WHAT IS BEING ASKED – Copy out everything from the line containing "The image size" down to the end of the records, character for character, and leave the pictures out of your copy.

INPUT DATA –
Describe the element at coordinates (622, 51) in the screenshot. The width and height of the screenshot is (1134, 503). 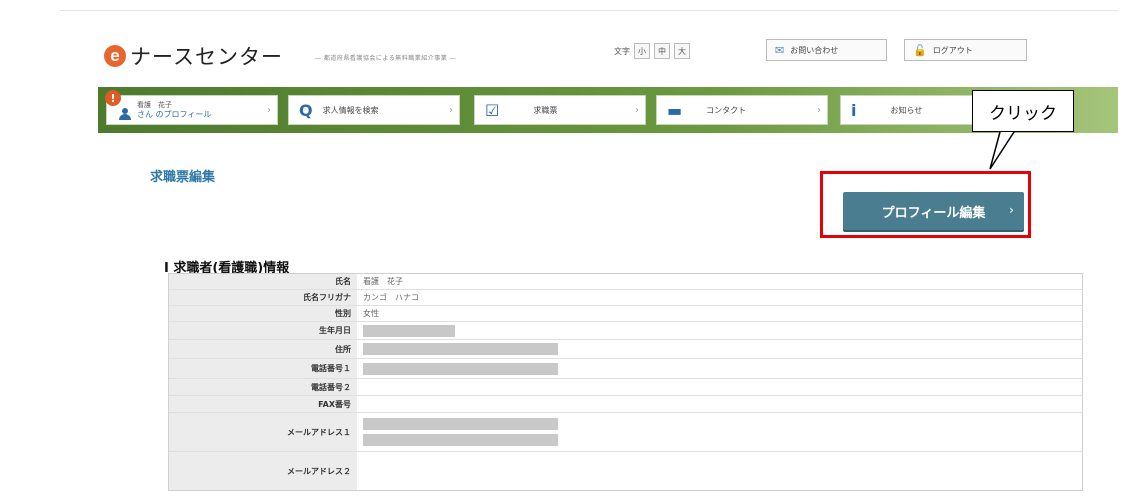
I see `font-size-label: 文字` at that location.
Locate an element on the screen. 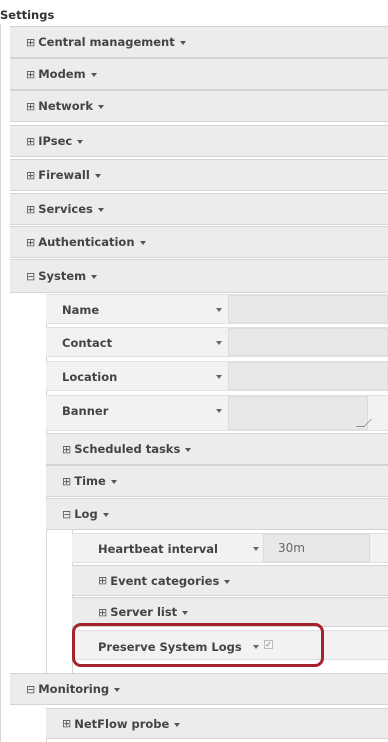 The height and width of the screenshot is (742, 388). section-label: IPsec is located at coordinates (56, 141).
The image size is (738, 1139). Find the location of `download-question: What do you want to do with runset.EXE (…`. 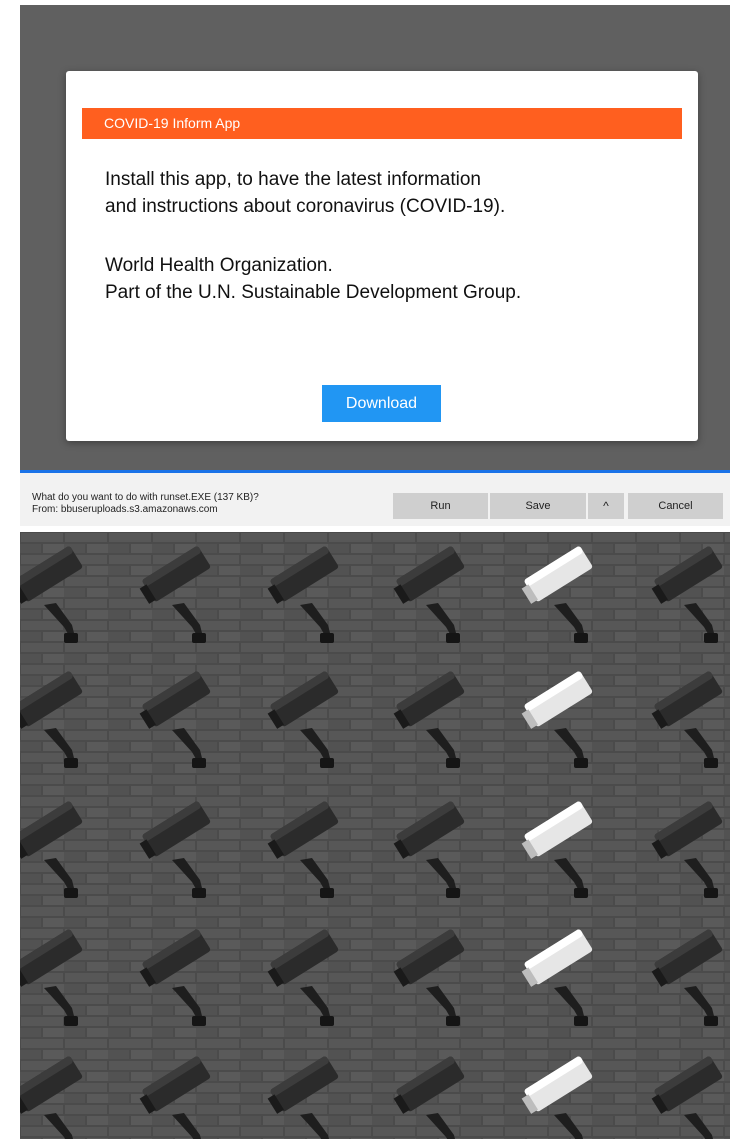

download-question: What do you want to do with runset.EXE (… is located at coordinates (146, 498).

TASK RESULT –
The image size is (738, 1139). Find the location of `download-question: What do you want to do with runset.EXE (…`. 

download-question: What do you want to do with runset.EXE (… is located at coordinates (146, 498).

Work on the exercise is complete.